Just wait until I have her back in bed again.
“You can.”
“I can’t. I promised Carolyn I’d go for drinks with her as soon as this was over.”
This is probably some kind of sign that I should take a minute—a day, even—and get my mind right about this situation before I fuck up my entire life. “Okay.”
Disappointment flickers across her eyes, but then she gives me a sultry smile. “Tomorrow, maybe?”
“We need to drop Quinn off at her place, Louis,” I say. He gives me a jaunty salute in the rearview mirror and takes the next left.
Two hours later, I’m eating alone at the Purple Swan.
It’s something I rarely allow myself to do. I’m already off-script for a Friday night.

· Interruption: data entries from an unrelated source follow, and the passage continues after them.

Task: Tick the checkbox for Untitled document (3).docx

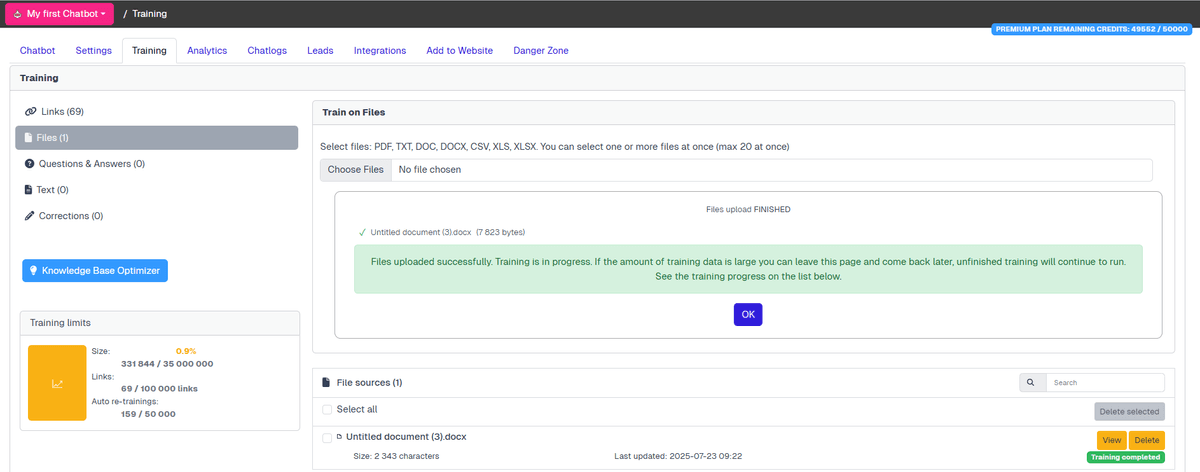Action: click(x=327, y=437)
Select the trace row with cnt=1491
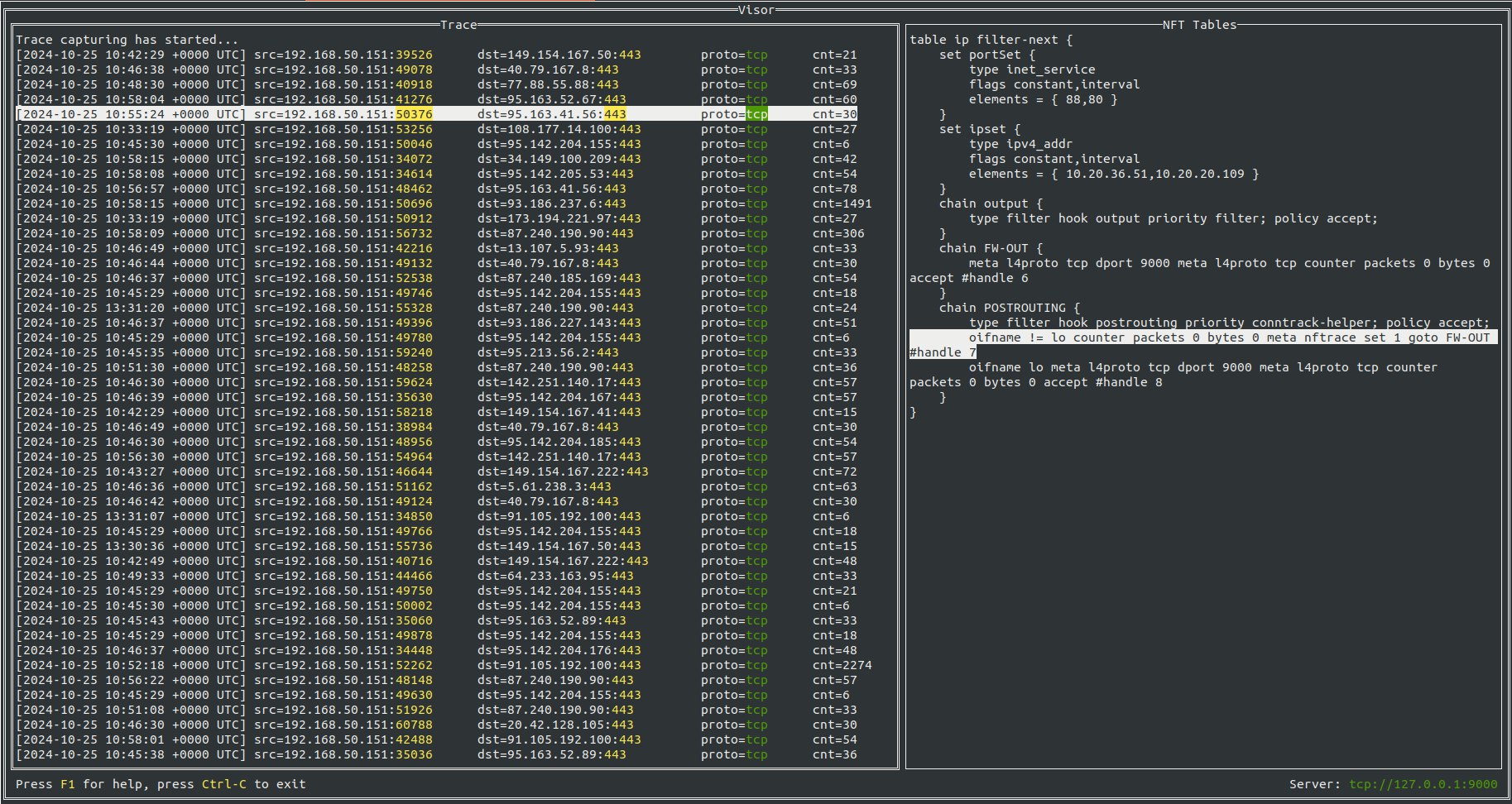 pyautogui.click(x=444, y=203)
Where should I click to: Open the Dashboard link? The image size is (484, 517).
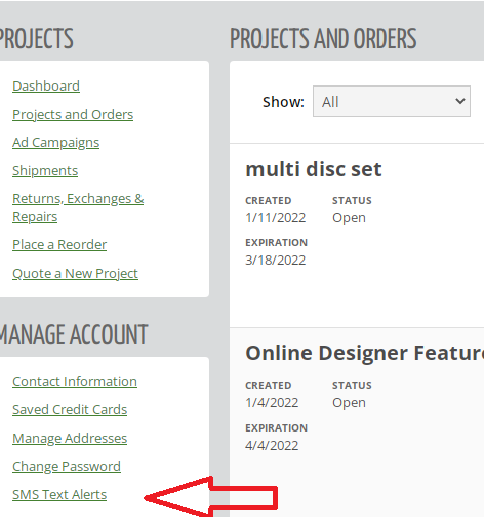point(46,86)
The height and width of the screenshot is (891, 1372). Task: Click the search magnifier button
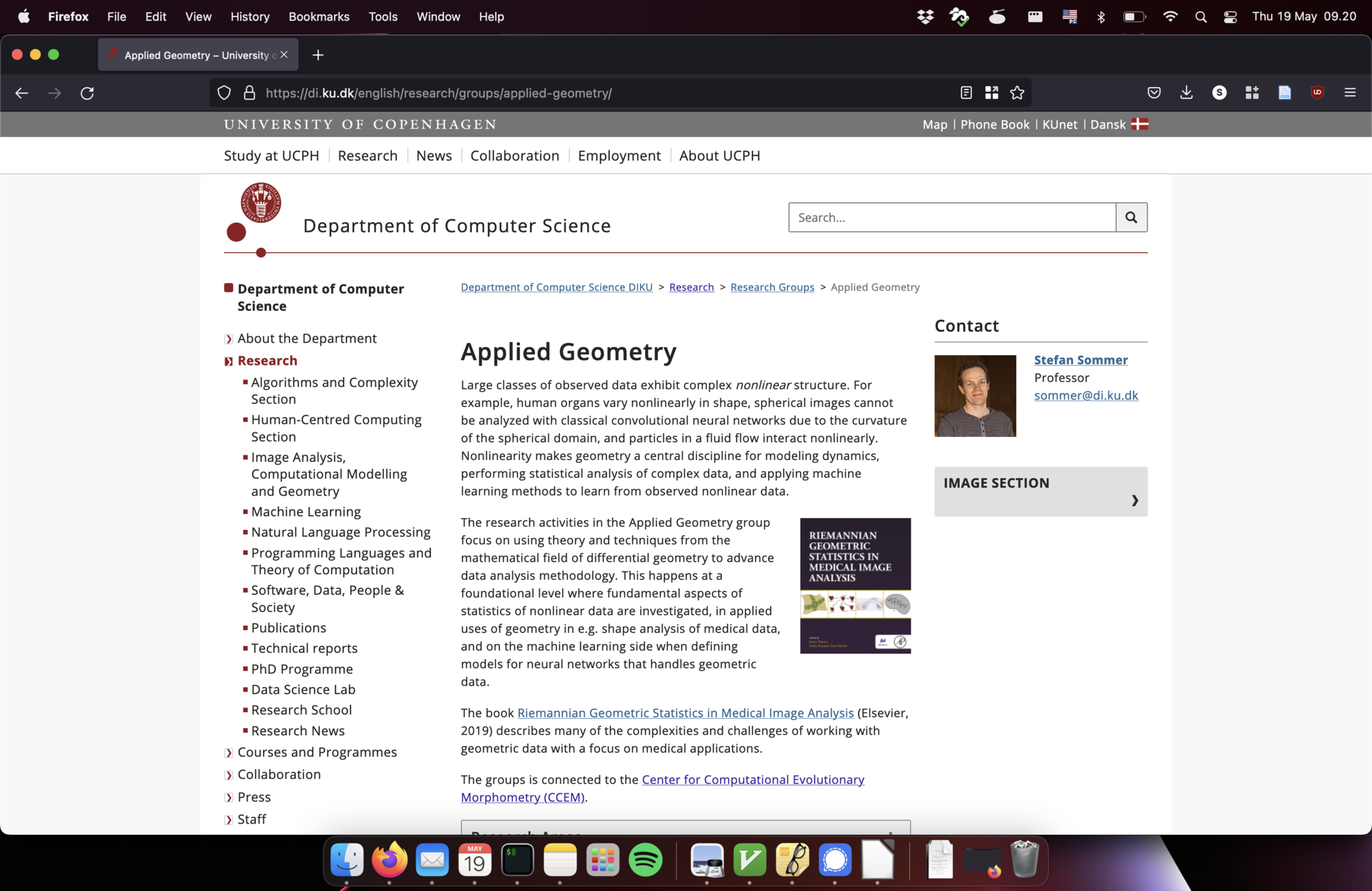coord(1131,217)
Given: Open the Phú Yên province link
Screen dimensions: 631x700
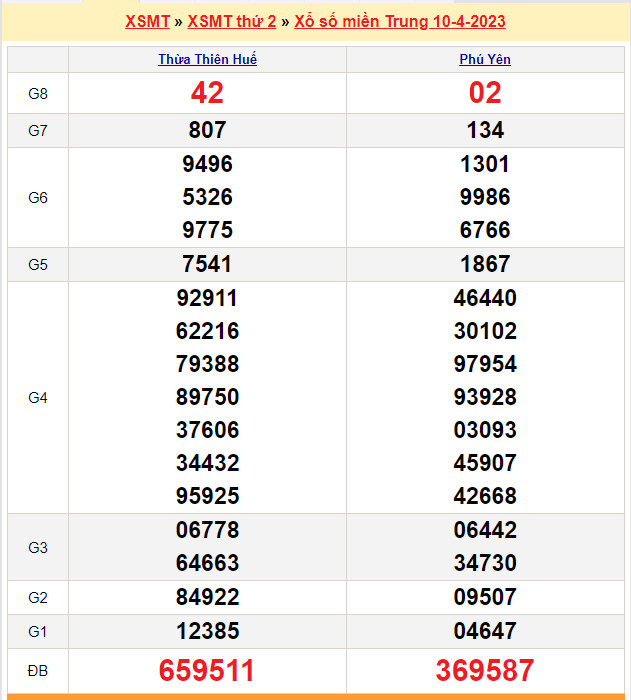Looking at the screenshot, I should (x=485, y=60).
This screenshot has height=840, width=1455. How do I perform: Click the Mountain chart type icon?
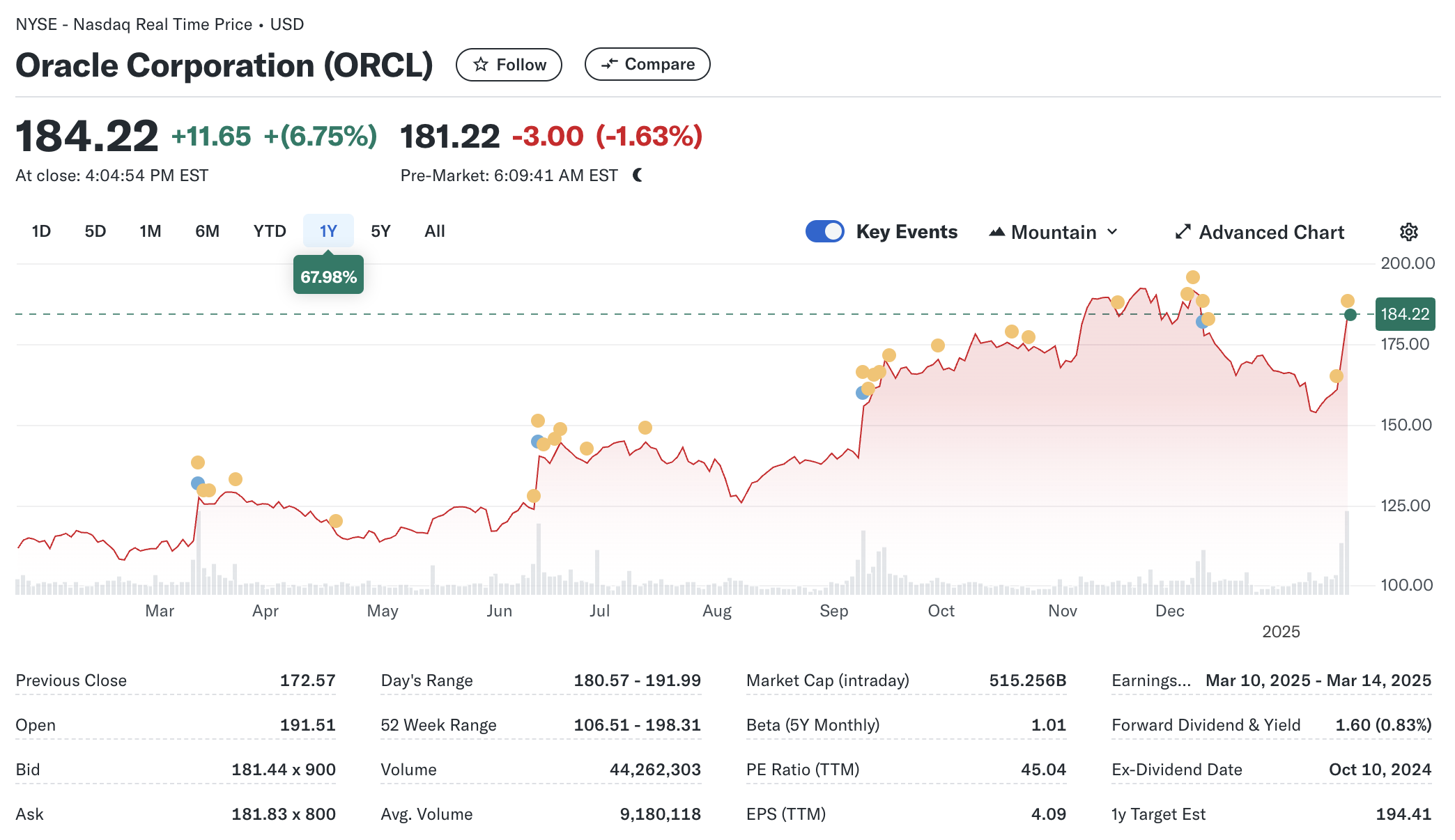click(996, 232)
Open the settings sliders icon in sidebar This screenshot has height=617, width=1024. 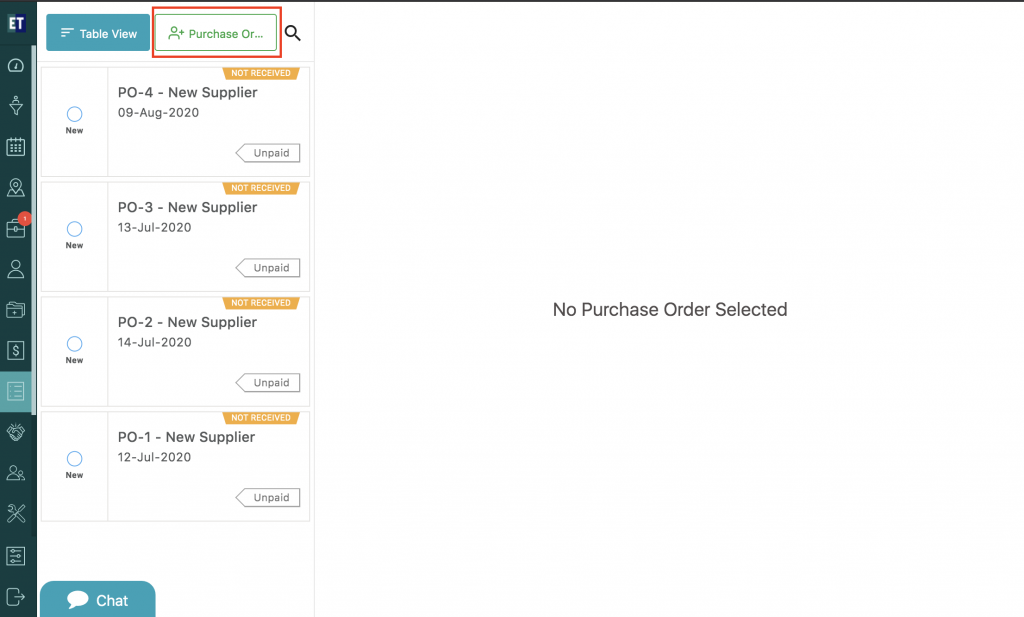16,556
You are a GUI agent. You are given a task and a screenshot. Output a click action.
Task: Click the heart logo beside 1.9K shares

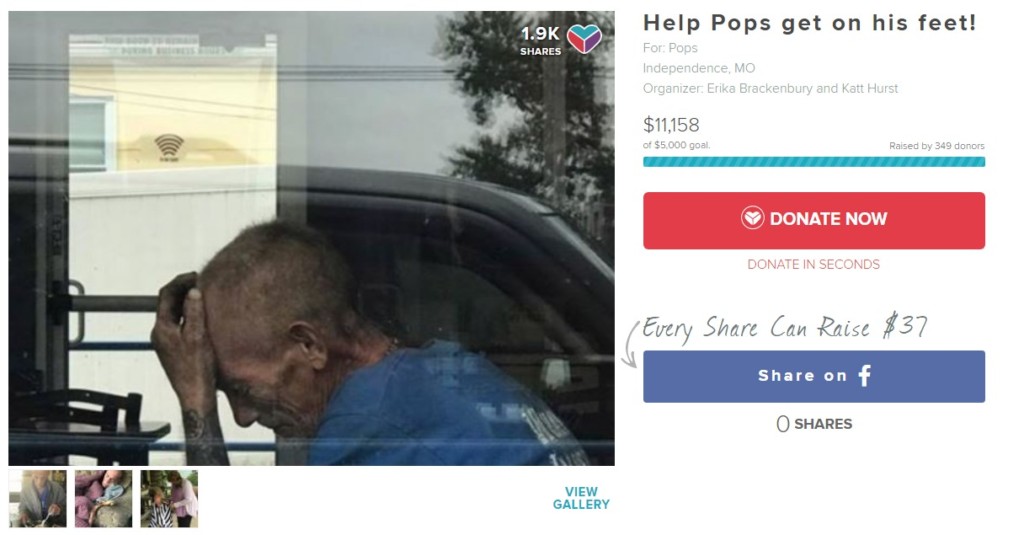(583, 39)
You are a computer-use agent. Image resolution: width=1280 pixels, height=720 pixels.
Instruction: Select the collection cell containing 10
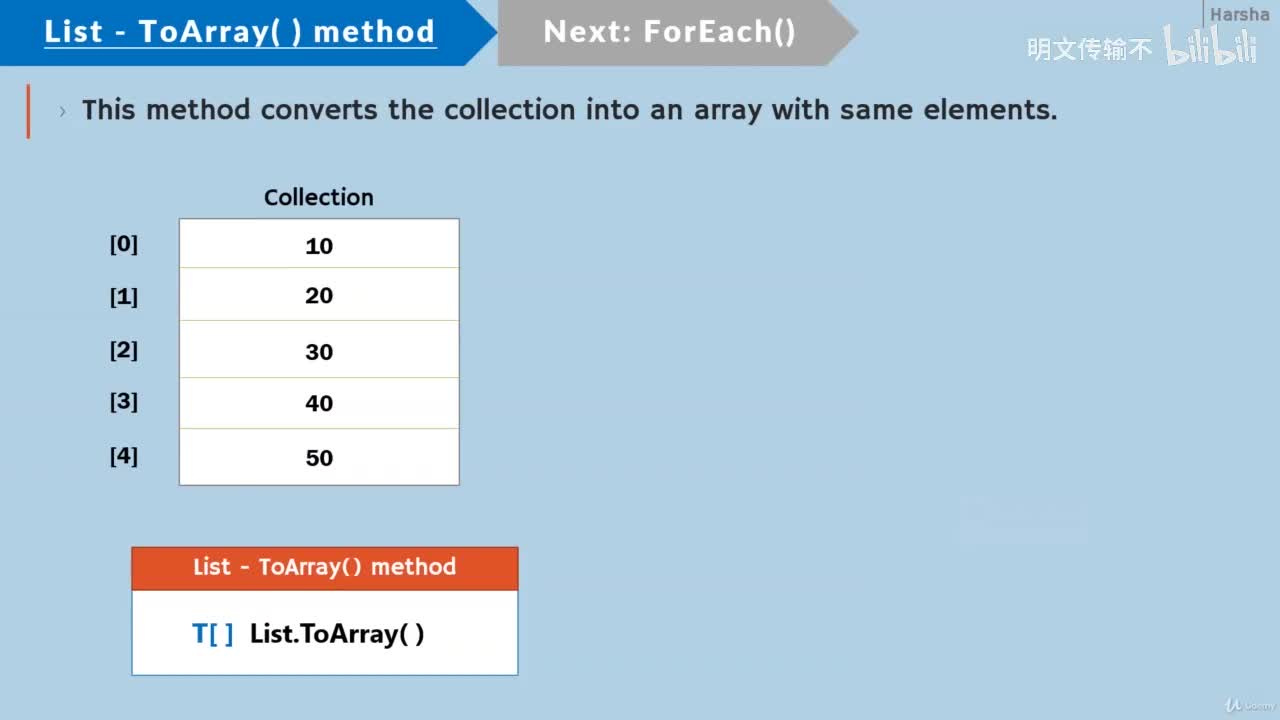point(319,245)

Instead of hosting a table full of loud assholes and gorgeous women in the main room, I’m seated in the smaller, more formal private dining room at a table for one.
All I can think about is Quinn.
All I can think about is how this ends.
All I can think about is how to get around having to end it, but there’s no way to avoid it.
“Chris!” a voice booms behind me, and I turn to see my best friend in the city, Jax Hunter. He’s been a busy guy lately now that he’s married, and we haven’t seen each other in a while. His wife, Cate, is on his arm. They’re both beaming.
“Buddy!” I say, standing up and clapping him on the back. “How’ve you been? Where the hell are you these days?”